Saving water is on the minds of many people these days, as droughts become more common and water bills increase accordingly. If you want to save water for any reason, whether it's for ecological concerns or just to help your pocketbook, you might want to consider getting faucet aerators. But what is a faucet aerator and how can it help you? Read on to learn.
What Is a Faucet Aerator?
A faucet aerator is an extension of your faucet. It's attached to the end of the faucet, where the water comes out, and limits how much water your faucet can release at one time.
How It Helps
Limiting the amount of water that you get out of your faucet immediately helps to lower your water bills, but doesn't it mean that you'll just have to run the water for longer? Not so. That's what's so great about faucet aerators and where they take their name from.
A faucet aerator utilizes the air around it to ensure that you get an excellent flow of water while still using less water than normal. Air is sucked in and used to increase the pressure of the water, forcing it out at a higher speed and more strongly, too. So when you turn on your faucet halfway, you can expect to see a stream that looks the same as what you would normally even without the aerator, all while using less water.

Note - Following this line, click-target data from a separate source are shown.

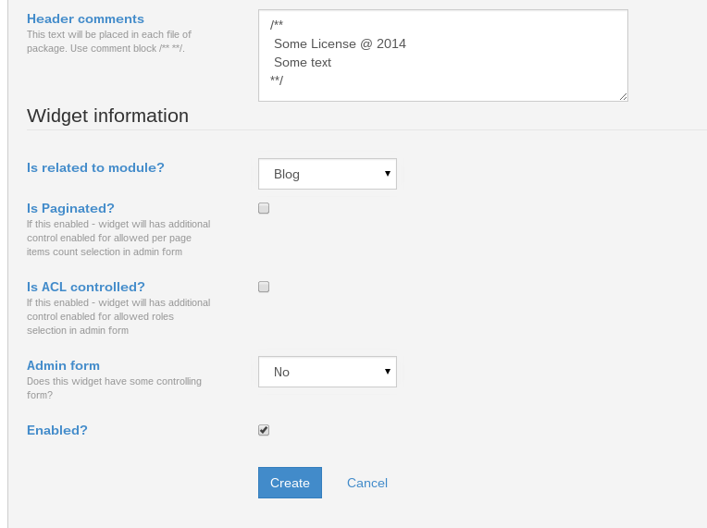This screenshot has width=707, height=528.
Task: Grab the text area resize handle corner
Action: [x=623, y=96]

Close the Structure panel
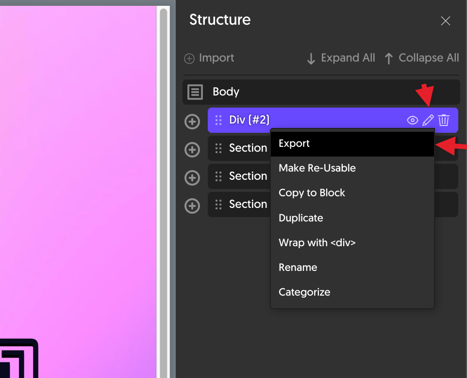(445, 21)
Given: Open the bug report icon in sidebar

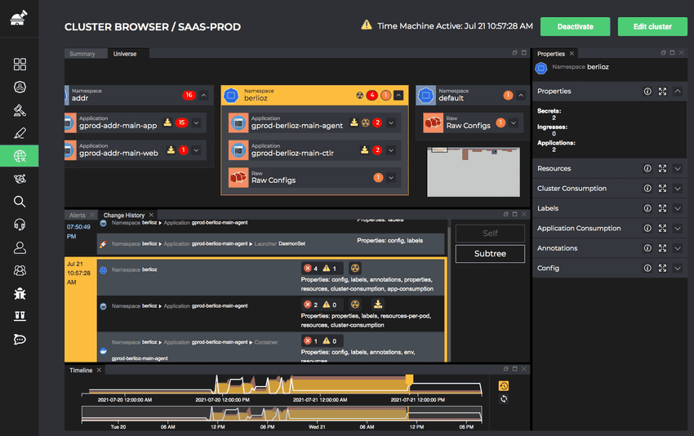Looking at the screenshot, I should tap(20, 293).
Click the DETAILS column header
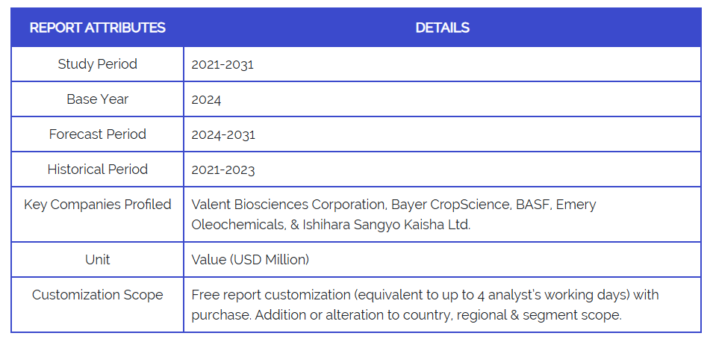 [442, 28]
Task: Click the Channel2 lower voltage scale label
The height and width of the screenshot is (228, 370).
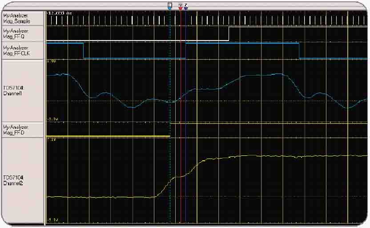Action: pos(52,220)
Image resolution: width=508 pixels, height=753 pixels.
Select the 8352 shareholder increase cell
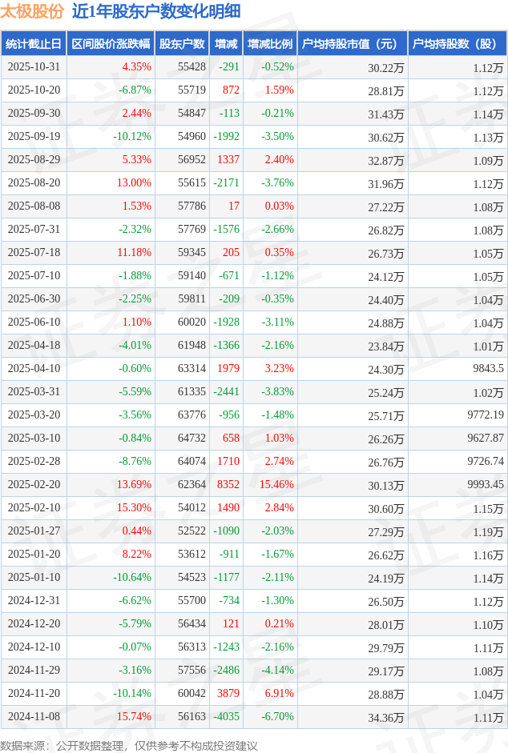228,485
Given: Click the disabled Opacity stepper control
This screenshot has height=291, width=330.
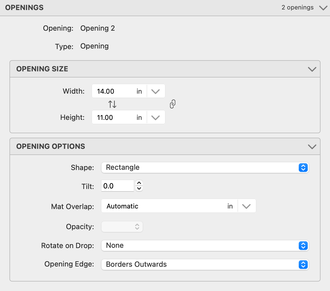Looking at the screenshot, I should click(122, 227).
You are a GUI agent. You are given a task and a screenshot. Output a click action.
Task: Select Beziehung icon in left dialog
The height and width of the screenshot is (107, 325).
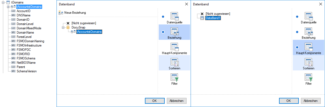[x=174, y=32]
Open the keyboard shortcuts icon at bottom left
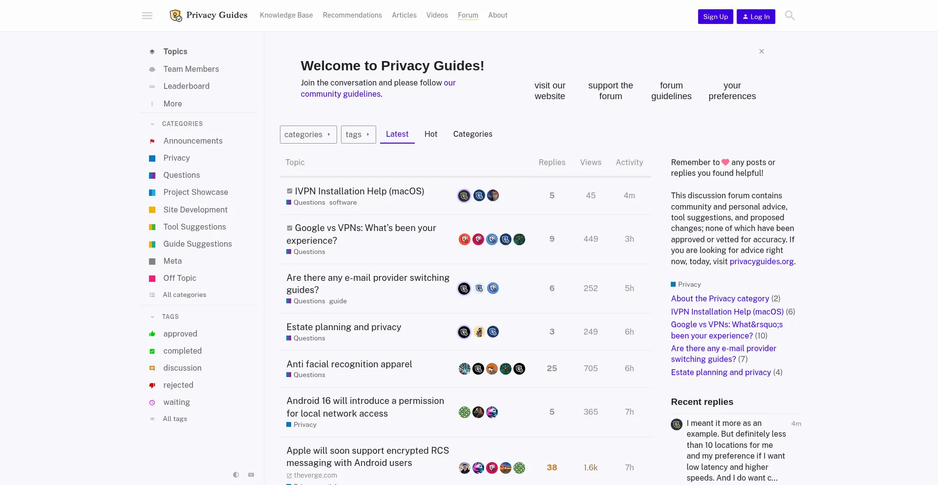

Getting a faucet aerator is as easy as calling a plumber. Plumbers are pros at installing things like this. It's best to call a plumber because they'll be able to determine if your current faucets can utilize aerators and, if so, which model and brand will work best for you. This kind of experience can't be overlooked, as going to the store and trying to find one for yourself can be a severe nuisance and could result in buying something you can't actually use.
Your plumber will install faucet aerators on any and all faucets that you want them on. It's best to put them on all the faucets in your home for maximum water and money saving.
Once your faucet aerators are in place, you can expect basically nothing to change. There will be a small nozzle at the end of your faucets, but otherwise, the water stream should be very similar to what you're used to and you should see a significant reduction in your water bills shortly.